Le Sénégal accueille les festivités de la Journée internationale pour l’élimination de la Fistule obstétricale
APS
SENEGAL-CEDEAO-SANTE

Le Sénégal accueille les festivités de la Journée internationale pour l’élimination de la Fistule obstétricale

Dakar, 23 mai (APS) - La Communauté économique des Etats de l’Afrique de l’ouest (CEDEAO) a choisi le Sénégal pour célébrer la Journée internationale pour l’élimination de la Fistule obstétricale ce mercredi, en réhabilitant le centre MARFO , annonce un communiqué de l’institution sous-régionale parvenu à l’APS.
 
 
 
"Pour l’année 2018, la CEDEAO a retenu de célébrer cette journée au Sénégal, après la célébration de l’édition 2017 en République du Libéria.
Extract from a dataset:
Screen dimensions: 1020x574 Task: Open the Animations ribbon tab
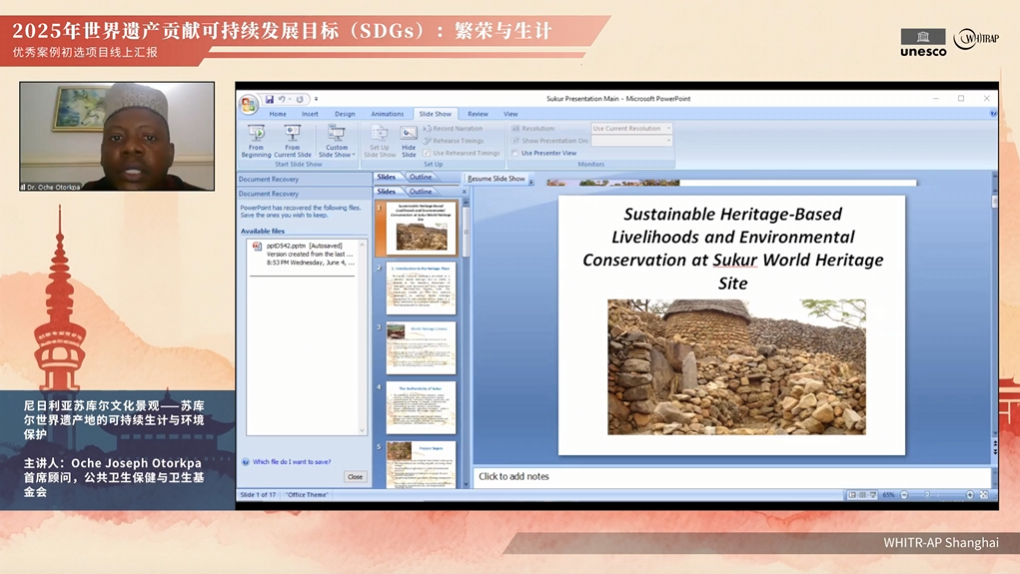(x=387, y=114)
Les manifestations prévues pour cette journée seront menées en collaboration avec le ministère de la Femme, de la Famille et du Genre de la République du Sénégal", rapporte le texte. 
 
Qui ajoute que les festivités seront marquées par la réhabilitation du Centre MARFO, centre de référence de traitement de la Fistule obstétricale au Sénégal.
 
Il s’agit notamment de la "réfection des locaux dudit centre par la construction d’une buanderie moderne, la mise à disposition de kit d’hygiène et de draps, l’équipement en matériel informatique, la dotation de mobiliers de bureau et la remise de financements aux femmes guéries de la fistule et ayant été formées en activités génératrices de revenus".
 
La Fistule obstétricale (FO), souvent "méconnue de la majorité de la population est une maladie qui se manifeste par une perte incontrôlée d’urines et/ou de selles due à une perforation des parties intimes de la femme, entrainant ainsi des infections urinaires et de fortes odeurs" lit-on dans le communiqué.
 
Lequel explique que "la fistule survient durant les accouchements prolongés, compliqués et sans assistance médicale". 
 
"Les causes profondes sont liées aux mariages précoces et/ou forcés, aux maternités précoces, aux mutilations génitales féminines telles que l’excision, à l’absence de consultations prénatales et d’assistance médicale au moment de l’accouchement, à la malnutrition, à la pauvreté, etc" apprend t-on.

"Cette maladie touche particulièrement les jeunes femmes âgées de 15 à 24 ans et les femmes en âge avancé et vivant en milieu rural. Les victimes de fistule vivent dans la plupart des cas isolées et rejetées par leurs maris et/ou par leurs communautés", mentionne le texte. 

La Commission de la CEDEAO, à travers son Centre pour le développement du genre basé à Dakar, a pris l’initiative depuis 2010 de mener un programme d’envergure de soutien médical et financier aux femmes et aux filles victimes de fistule dans ses Etats membres. 
 
Ce programme est mis en œuvre dans 14 Etats membres de la CEDEAO que sont : le Bénin, le Burkina Faso, la Côte d’Ivoire, la Gambie, le Ghana, la Guinée, la Guinée Bissau, le Libéria, le Mali, le Niger, le Nigéria, le Sénégal la Sierra Léone et le Togo.

Au Cabo Verde, le 15ème Etat membre qui n’a pas déclaré de cas de fistules depuis 2001, il est prévu un appui au programme de santé reproductive et maternelle du pays.